EXCERPT TO READ:
________________________________________
However there are two other forms of exfoliation, called acids that can make sifting through the plethora of options feel more like a daunting task than a fun trip to the skin care aisle. There are AHAs and BHAs, and while neither acid is better than the other, they target different needs and skin types. Plus, many exfoliants combine both ingredients, allowing you to tackle multiple skin concerns at once (more on that later).
True, our skin goes through a natural exfoliating process daily, but with a lack of sun protection and age, that process of shedding tends to slow down—or end altogether. So, a little help from some exfoliating products is often needed for that dewy complexion. Knowing exactly what these exfoliating acids are, how they differ, and exactly what their glow-worthy benefits are can help you attain the skin of your dreams!
Although BAO doesn’t offer products with these ingredients (just yet-coming soon!) I have created this easy-to-follow guide to figure out the differences between AHA and BHA and how to choose the right option for your skin.
________________________________________
GIVEN DATA:
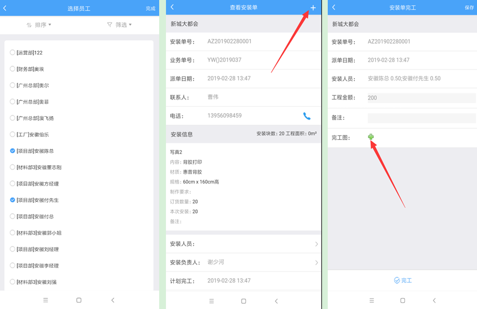Open the 排序 sort dropdown
Viewport: 477px width, 309px height.
[39, 24]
________________________________________
TASK TO COMPLETE: In the exfoliation text above, rewrite the passage starting at "True, our skin" and ending at "of your dreams!", changing "dewy complexion" to "radiant complexion".

TASK ANSWER:
True, our skin goes through a natural exfoliating process daily, but with a lack of sun protection and age, that process of shedding tends to slow down—or end altogether. So, a little help from some exfoliating products is often needed for that radiant complexion. Knowing exactly what these exfoliating acids are, how they differ, and exactly what their glow-worthy benefits are can help you attain the skin of your dreams!